In what could be some positive news for India's hotel and restaurant industry, the Maharashtra State excise department has issued an order stating that FL-III license holders can sell their existing stock of foreign liquor. This order is valid only in some parts of the state where local authorities have permitted the sale of liquor.
“In exercise of the powers conferred by clause (c) of the sub-section (1) of section 139 of the Maharashtra Prohibition Act and of all other powers enabling it in this behalf, the government of Maharashtra hereby exempts the person holding a licence in form FL-III as appended to the Bombay Foreign Liquor Rules 1953 from the provisions of the said rules, so far as it relates to the provisions of the licence of sale for consumption to residents or boarders under the said rules subject to conditions,” said the order dated May 19 and issued by Valsa Nair Singh, principal secretary (excise) in Maharashtra.

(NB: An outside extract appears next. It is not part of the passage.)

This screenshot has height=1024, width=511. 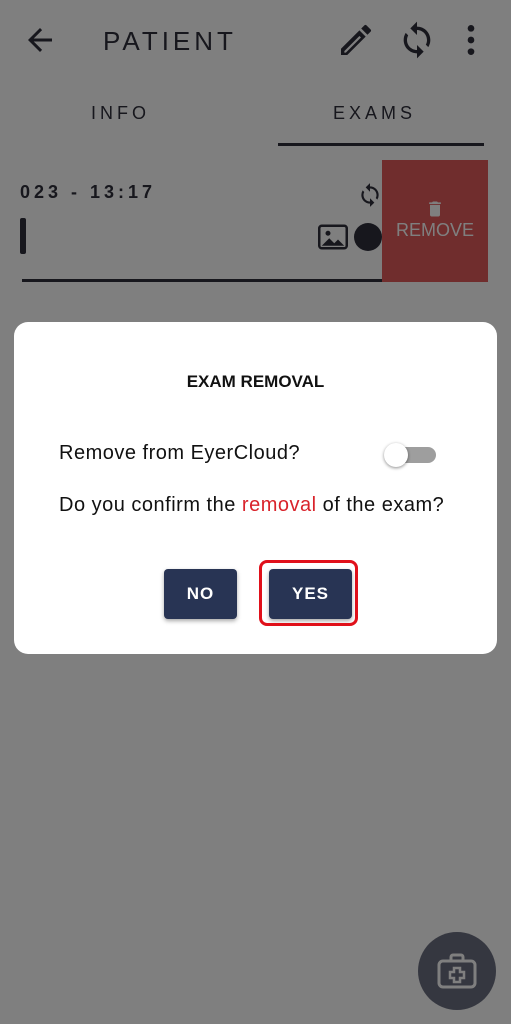 What do you see at coordinates (180, 453) in the screenshot?
I see `toggle-label: Remove from EyerCloud?` at bounding box center [180, 453].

The order further mentions that permission has been granted only for off-premise consumption and in locations where local authorities have allowed the sale of liquor. Restaurants and hotels not allowed to buy and sell more foreign liquor than what they hold at present. The order states that restaurants and hotels can liquidate only existing stock held as of 24 March 2020.
Consumption of alcohol will not be permitted at any hotel or restaurant premises and will be in force till the time the lockdown ends or liquor stocks last. The government has separately clarified that the delivery of liquor will be via sealed bottles through the takeaway route or delivery by a license holder.
"We see this as a positive move. Even though the sale of existing liquor stock is not applicable in cities like Mumbai, it will be a revenue generator for restaurants in other parts where liquor sale has been permitted," said Anurag Katriar, President, National Restaurants Association of India.